Why Holistic Thinking is necessary to reach sustainability goals

Green solutions to the world's energy, water, chemical use problems will only work if they are integrated parts of thoughtfully devised systems. It's not just that a system perspective is better than a narrower one for achieving sustainability goals. A narrow focus can actually backfire. Organic cotton vs conventional cotton can be used to illustrate why a holistic approach is better for achieving sustainability goals. And that a narrow focus where the whole lifecycle is not considered can actually backfire. For example,  a textile manufacturer's switch to organic cotton could fail if it was done without considering the entire system, crop yields, fiber properties, requiring chemicals and dyes in manufacturing that were worse for the environment than those used on conventional cotton. Just swapping one material, vendor, location, production step, or mode of transportation for another can, when you factor in the unintended consequences, end up raising financial, social, or environmental costs and lead to supply chains that are not sustainable. Companies up and down supply chains in numerous industries confront the same challenge: A well-intentioned individual action or demand aimed at making a business greener can create a long string of unanticipated consequences that collectively dwarf the benefits. [See Don’t Tweak Your Supply Chain—Rethink It End to End Harvard Business Review Oct 2010 http://hbr.org/2010/10/dont-tweak-your-supply-chain-rethink-it-end-to-end/ar/1 ]

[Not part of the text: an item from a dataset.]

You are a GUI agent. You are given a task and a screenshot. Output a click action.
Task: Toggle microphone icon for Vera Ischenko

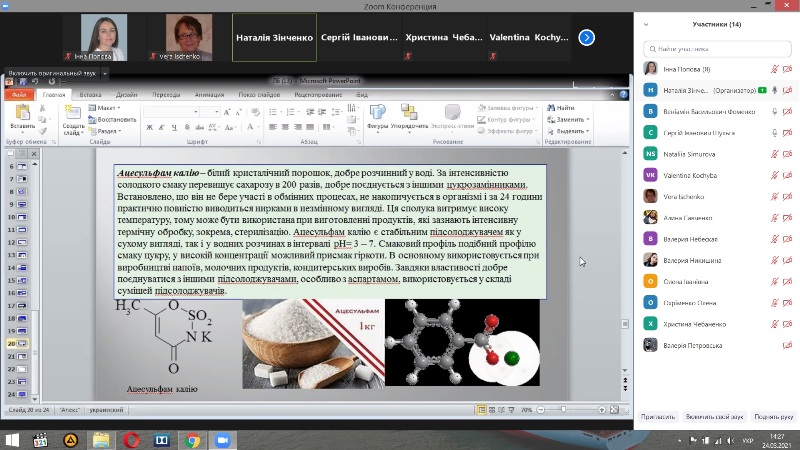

Is this approach consistant with your thinking about making progress toward achieving your 'sustainability goals'?


Is Sustainability helping to shape the textile / apparel industry today?

There continues to be much written about how important sustainability and corporate social responsibility (CSR) are to all types of businesses. Many articles are written by certifying organizations or Non-Governmental Organizations (NGOs). And these can be self-serving since all ‘green marketers’ are working to profit and grow and maybe, to make a difference. Even ‘green’ non-profit organizations have to eventually answer to someone to stay viable.Few if any of the articles deal directly with the textile and apparel industries.

So are CSR and sustainability helping to shape textile and apparel production and retailing or are they mostly sales and marketing tools? Do your customers ask you about your energy use, your water use, your carbon footprint, or whether you use chemicals on the various restricted chemical lists or flame retardants that are being band?  Do you ask your suppliers these questions? If so, what do you use as a meaningful basis for decisions?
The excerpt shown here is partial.